John blinked his eyes, shook his head vigorously and wiped his eyes with his hands.

"Now," he joked, "it's me who's wondering why I got this assignment."

"Oh, don't worry about that," Cory consoled, grasping John's hand. "I'm sure your company sent the right man for the job. I'm sure they always do."

"Maybe I should've dressed more casually. Might've helped me blend in here."

Cory chuckled and shook her head.

"Believe me, you would never blend in here!"

"Yeah, maybe you're right."

"You need fewer disguises," she observed. "Not more."

John shifted uncomfortably in his chair. Cory had struck a nerve. The next performer had taken the stage and began a raucous rendition of "House of the Rising Sun".

"Listen," she suggested, raising her voice to be heard above the din, "why don't we get out of here. There's a good Italian joint just around the corner. Are you hungry?"

"Starving!" John shouted, standing up and grabbing his coat.

"Good. I'll go get my coat. Hey, can you do me a favour? Grab my guitar off the stage. It's the Spanish one."

Cory went into the dressing room, emerging a few seconds later dressed in a native-American-style braided parka and carrying an empty guitar case. John was standing beside the stage, holding one of the three guitars that were leaning against their rests at the corner of the stage. He was looking quizzically at the instrument. Cory came up to him, wrested the guitar from his hands, returned it to its rest and picked up the one beside it.

"That was a flat-top," she corrected. "This is a Spanish. See? Wide fingerboard. Tuning knobs at the back, not the sides. I would have thought someone in the music business would know that."

"Hey, I just produce. I don't play," he explained.

"We'll see about that!" Cory giggled mischievously.

At the restaurant the two shared a mixed pizza. John's half had pepperoni; Cory's, mushrooms and green peppers. Both halves were covered in mozzarella cheese. Cory sniggered at John for spilling tomato sauce on his chin. Then, taking a napkin in her hand, she wiped it off. When she tried to take a bite of her own the cheese clung, extending from her mouth back to the pizza slice. She extended her arms, succeeding only in stretching the mozzarella further. John took the slice from her hand and began walking across the room with it. As the cheese string snapped Cory lurched forward, laughing hysterically.

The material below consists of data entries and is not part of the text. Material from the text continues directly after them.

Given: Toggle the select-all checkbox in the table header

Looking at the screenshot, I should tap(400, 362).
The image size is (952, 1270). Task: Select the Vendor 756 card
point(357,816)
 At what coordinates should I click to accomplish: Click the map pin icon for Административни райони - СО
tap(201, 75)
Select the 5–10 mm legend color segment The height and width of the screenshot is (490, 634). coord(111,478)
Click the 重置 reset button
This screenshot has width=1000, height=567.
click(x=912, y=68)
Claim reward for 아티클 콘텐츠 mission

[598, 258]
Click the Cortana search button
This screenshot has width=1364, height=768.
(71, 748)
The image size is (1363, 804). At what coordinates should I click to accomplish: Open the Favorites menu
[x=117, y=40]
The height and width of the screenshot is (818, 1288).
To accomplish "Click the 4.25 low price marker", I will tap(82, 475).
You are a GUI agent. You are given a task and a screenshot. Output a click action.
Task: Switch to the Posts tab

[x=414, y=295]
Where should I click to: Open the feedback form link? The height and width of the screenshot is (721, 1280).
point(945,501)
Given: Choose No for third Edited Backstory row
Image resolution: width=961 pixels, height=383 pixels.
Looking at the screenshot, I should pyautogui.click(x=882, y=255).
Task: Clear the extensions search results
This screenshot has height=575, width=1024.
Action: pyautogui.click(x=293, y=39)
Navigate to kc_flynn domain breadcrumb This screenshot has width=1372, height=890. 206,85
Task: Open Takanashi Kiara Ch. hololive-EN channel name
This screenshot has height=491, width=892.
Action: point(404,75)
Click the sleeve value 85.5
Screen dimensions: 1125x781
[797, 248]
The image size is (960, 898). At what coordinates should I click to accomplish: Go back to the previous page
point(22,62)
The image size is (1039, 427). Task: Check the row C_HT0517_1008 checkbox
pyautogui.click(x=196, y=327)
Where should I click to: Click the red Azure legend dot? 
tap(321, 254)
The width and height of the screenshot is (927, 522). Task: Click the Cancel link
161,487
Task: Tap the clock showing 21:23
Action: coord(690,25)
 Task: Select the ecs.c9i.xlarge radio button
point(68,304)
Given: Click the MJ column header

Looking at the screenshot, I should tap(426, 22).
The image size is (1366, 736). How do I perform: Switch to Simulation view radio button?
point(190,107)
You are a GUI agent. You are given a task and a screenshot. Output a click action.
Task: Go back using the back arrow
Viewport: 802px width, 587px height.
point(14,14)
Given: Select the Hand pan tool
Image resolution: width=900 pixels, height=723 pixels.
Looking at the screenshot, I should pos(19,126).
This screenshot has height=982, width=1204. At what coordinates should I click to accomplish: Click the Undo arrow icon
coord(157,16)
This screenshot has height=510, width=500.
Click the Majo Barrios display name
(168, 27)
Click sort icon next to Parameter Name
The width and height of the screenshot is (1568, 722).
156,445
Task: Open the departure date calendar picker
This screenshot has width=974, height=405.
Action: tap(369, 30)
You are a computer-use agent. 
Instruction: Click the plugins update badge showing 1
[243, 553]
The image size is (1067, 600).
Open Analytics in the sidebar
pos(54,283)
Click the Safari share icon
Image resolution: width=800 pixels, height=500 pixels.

Outside, the couple wrestled to fit Cory's guitar into her VW Beetle. Cory accidentally hit John on the nose with her elbow. He hammed it up, falling backward into a snow bank, clutching his hands to his face and howling in mock agony. Cory rushed over to him, screaming apologies. John lowered his hands, revealing a broad grin. She threw snow in his face and a snowball fight ensued. He retreated under a fury of snow, taking refuge in the passenger side of Cory's bug. She jumped into the driver seat, pushed John playfully and started the car. They drove off out of the city.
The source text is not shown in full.